ACTIVITY:
Transcribe exactly, and only, the lines that fall between the line containing "Click the pink" and the last line of the material, both ends included, omitting any pictures.

THE DATA:
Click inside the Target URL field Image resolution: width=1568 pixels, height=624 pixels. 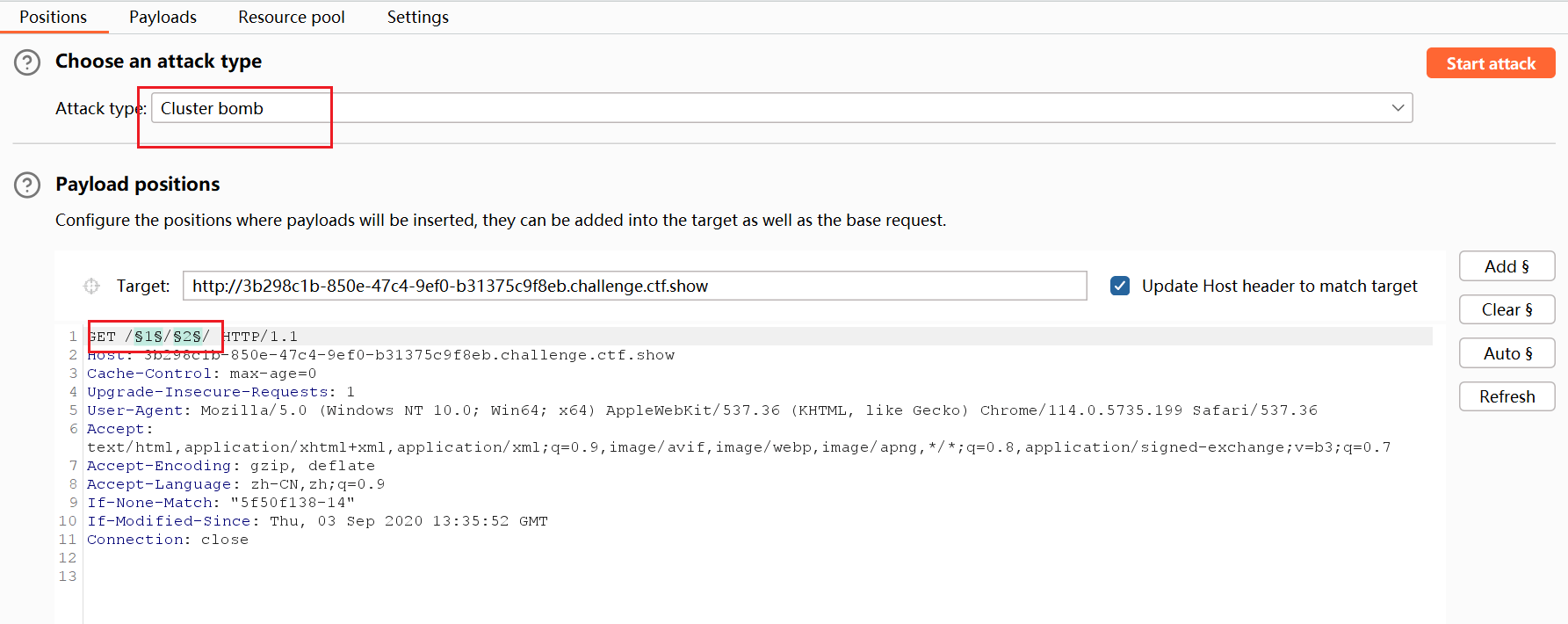click(x=634, y=286)
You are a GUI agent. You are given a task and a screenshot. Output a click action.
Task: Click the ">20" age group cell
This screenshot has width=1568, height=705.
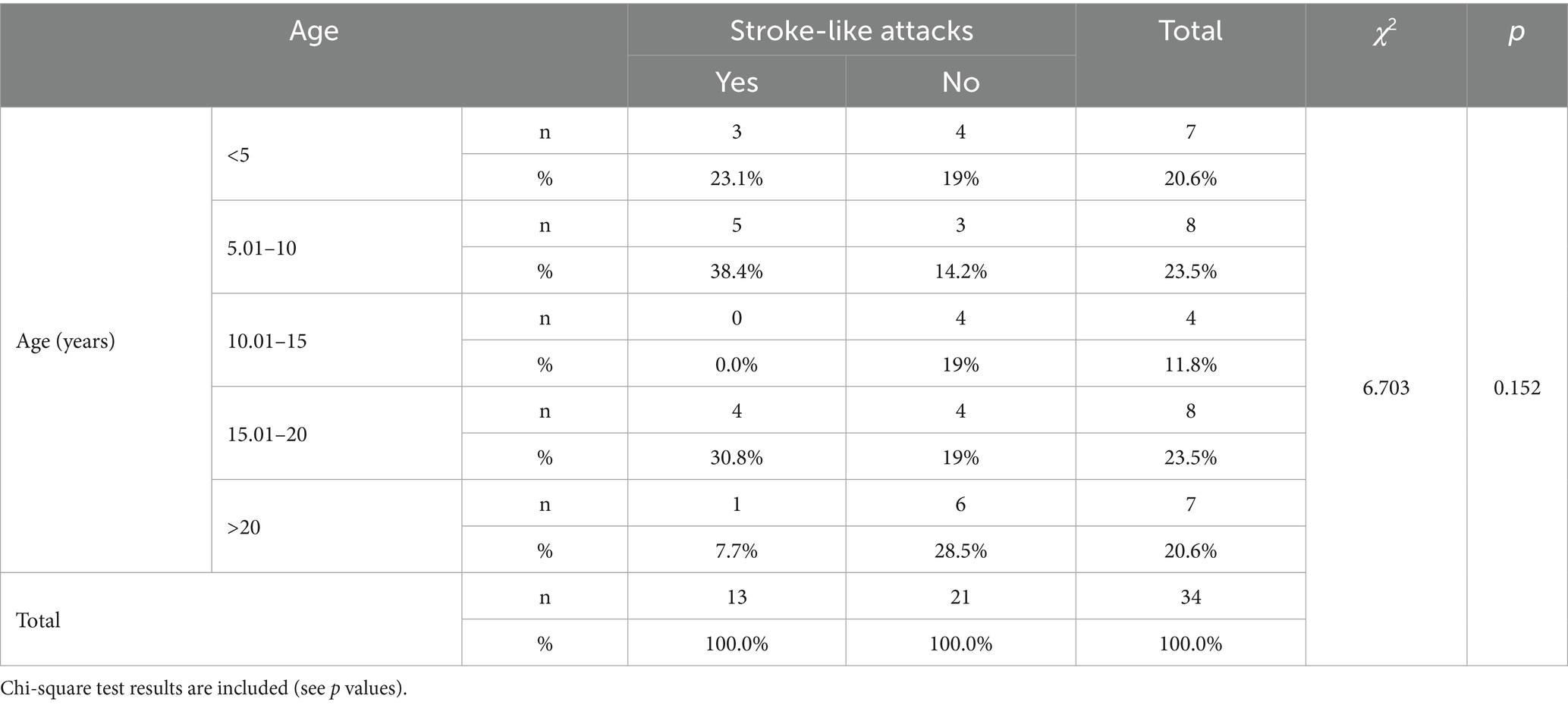click(x=244, y=527)
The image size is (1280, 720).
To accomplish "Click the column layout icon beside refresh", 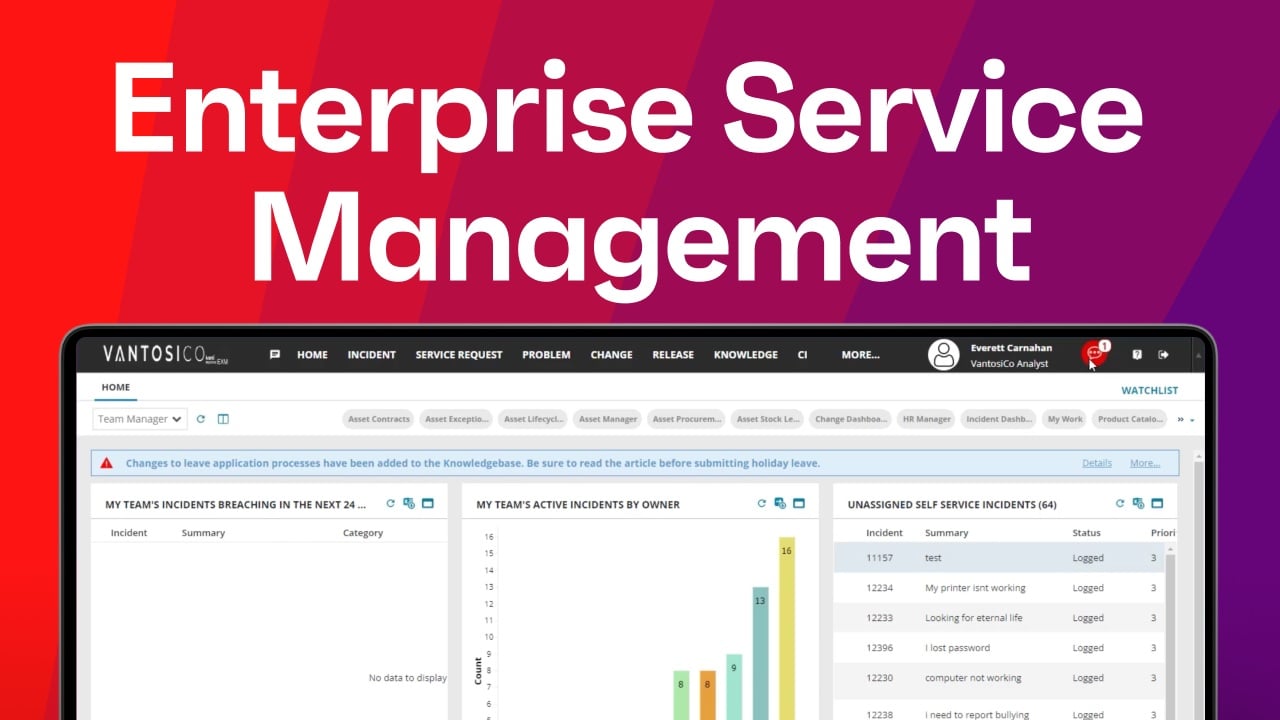I will [x=223, y=419].
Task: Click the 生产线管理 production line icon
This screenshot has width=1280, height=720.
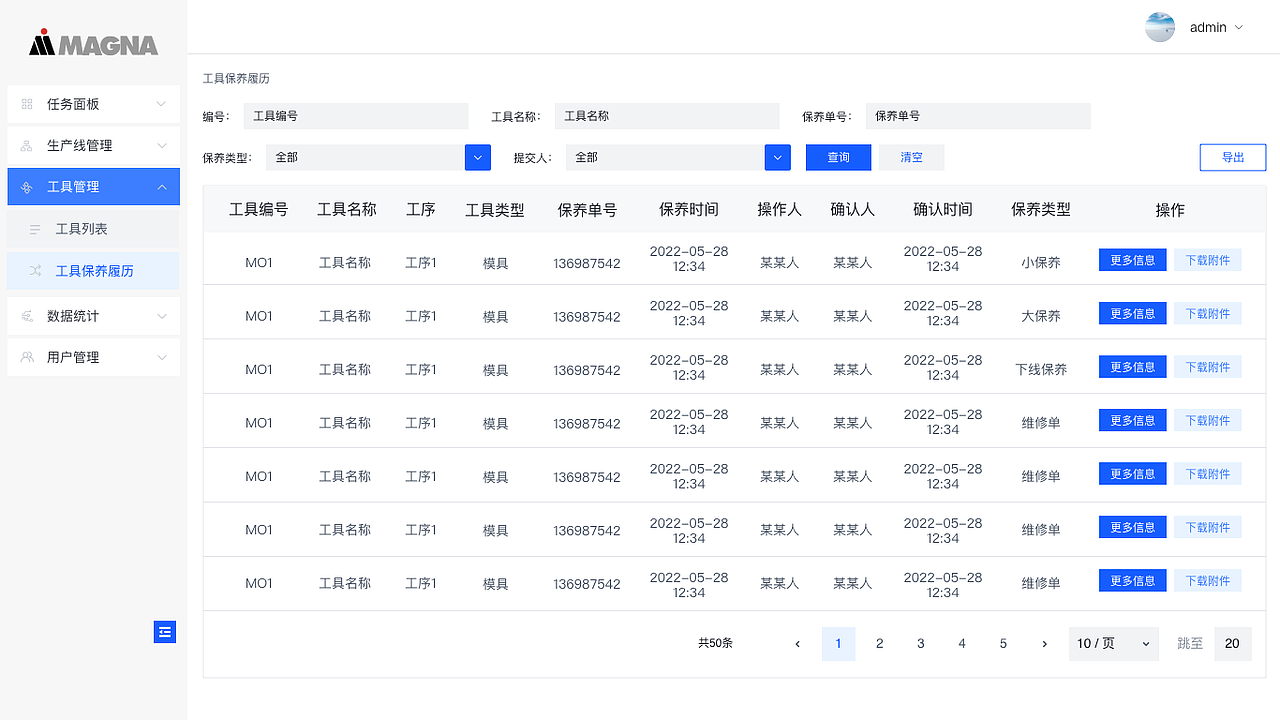Action: tap(28, 145)
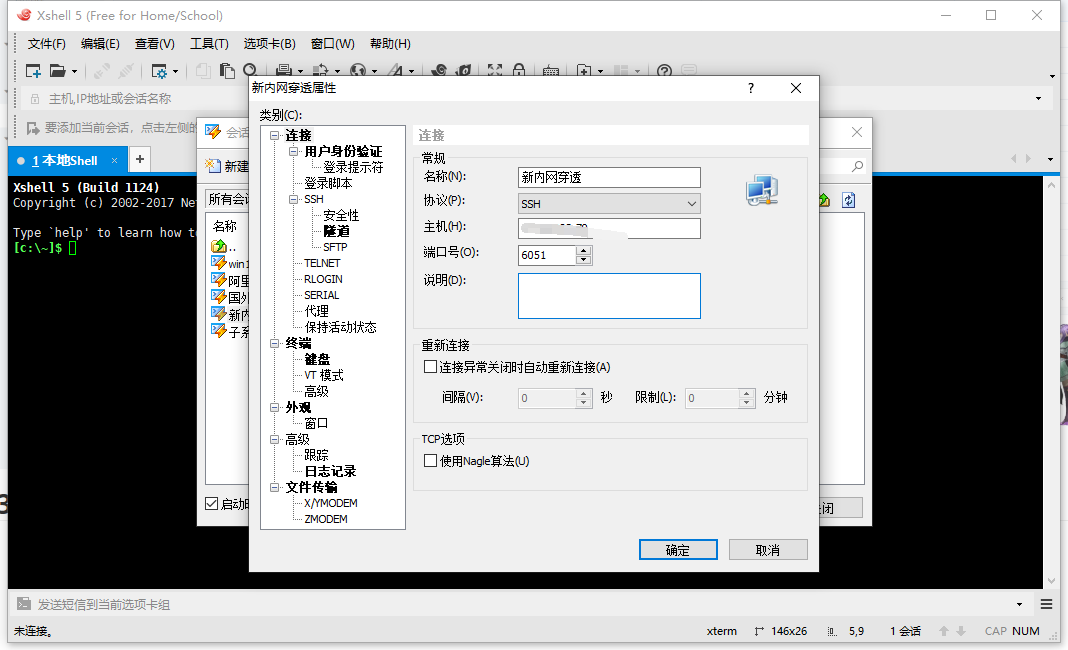Enable auto reconnect on abnormal close checkbox
The width and height of the screenshot is (1068, 650).
tap(431, 367)
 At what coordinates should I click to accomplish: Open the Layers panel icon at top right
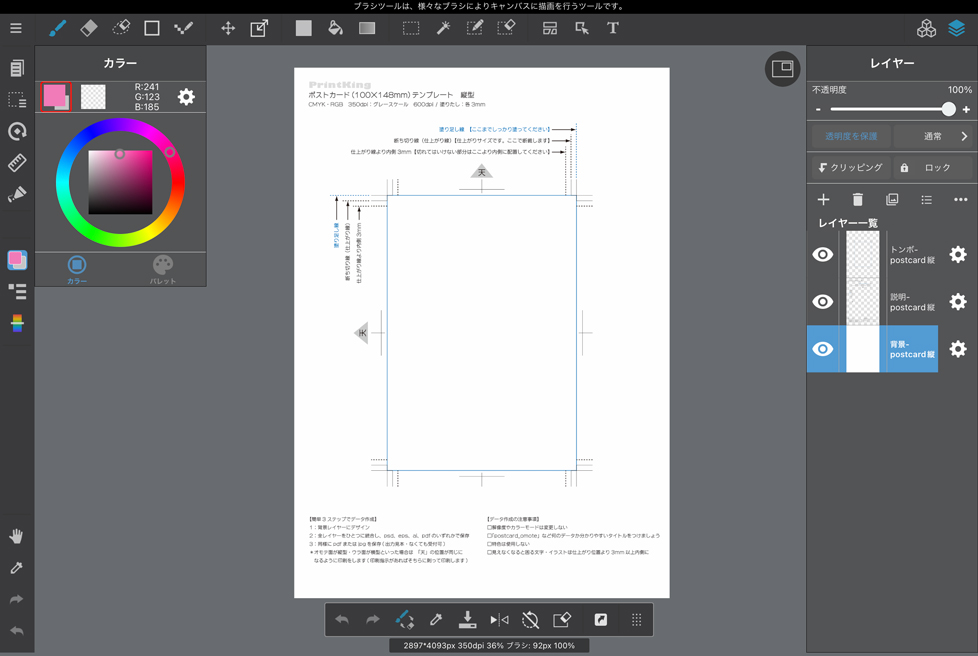957,28
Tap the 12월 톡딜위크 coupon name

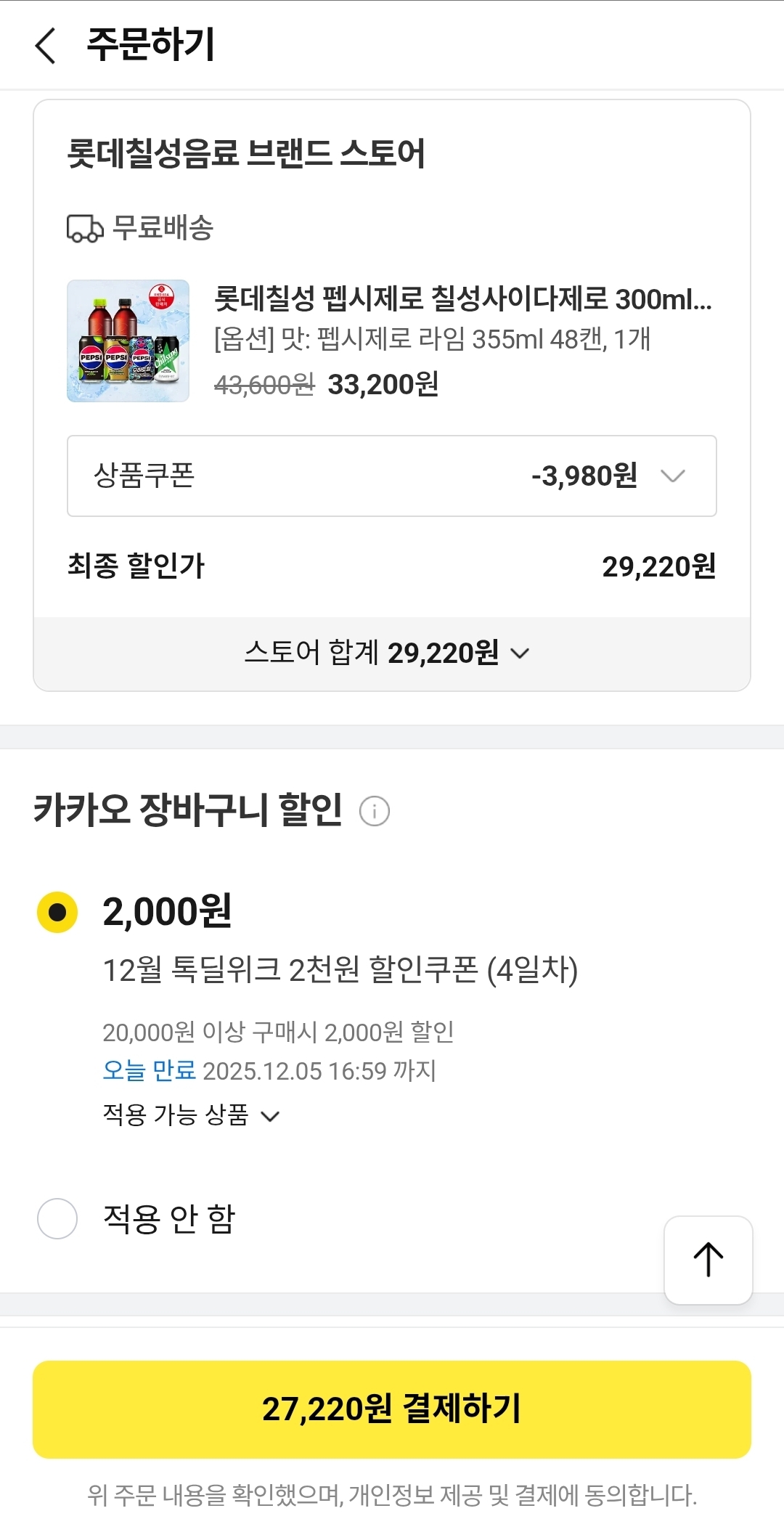coord(340,969)
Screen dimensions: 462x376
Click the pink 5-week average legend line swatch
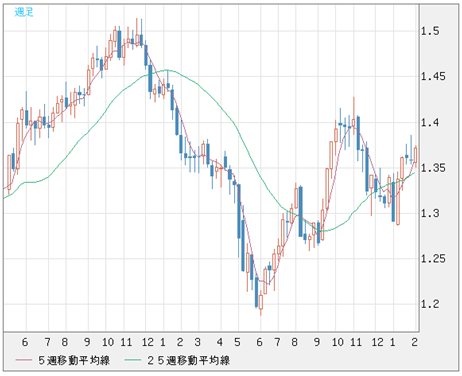click(x=24, y=360)
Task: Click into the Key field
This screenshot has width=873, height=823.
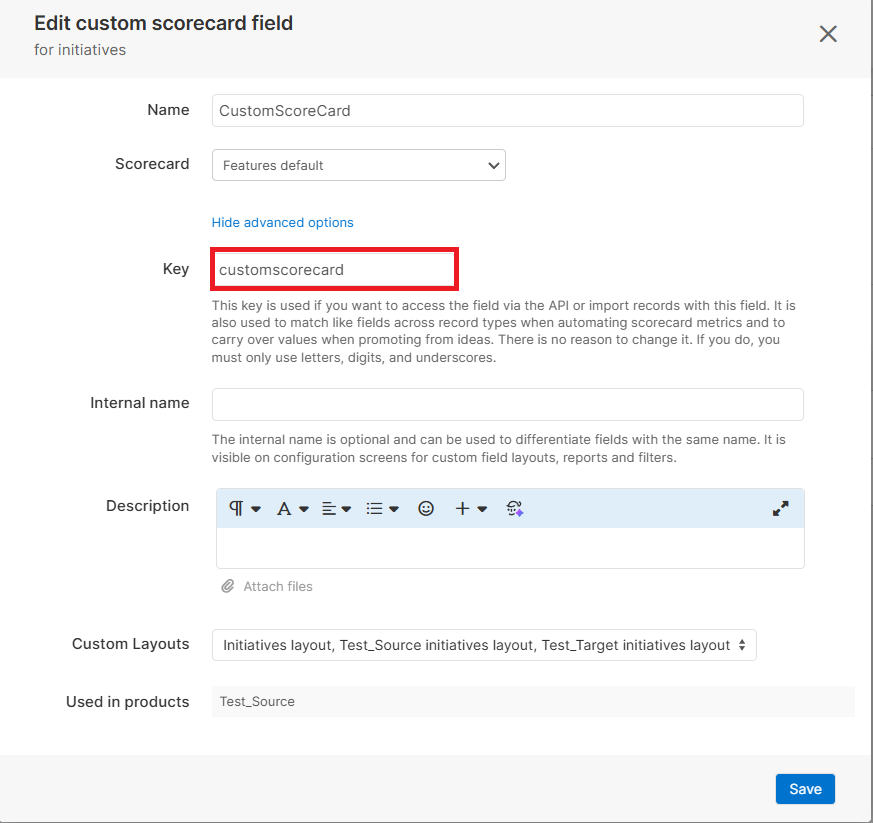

REPLY:
Click the pink 5-week average legend line swatch
click(x=24, y=360)
Task: Click into the Key field
This screenshot has width=873, height=823.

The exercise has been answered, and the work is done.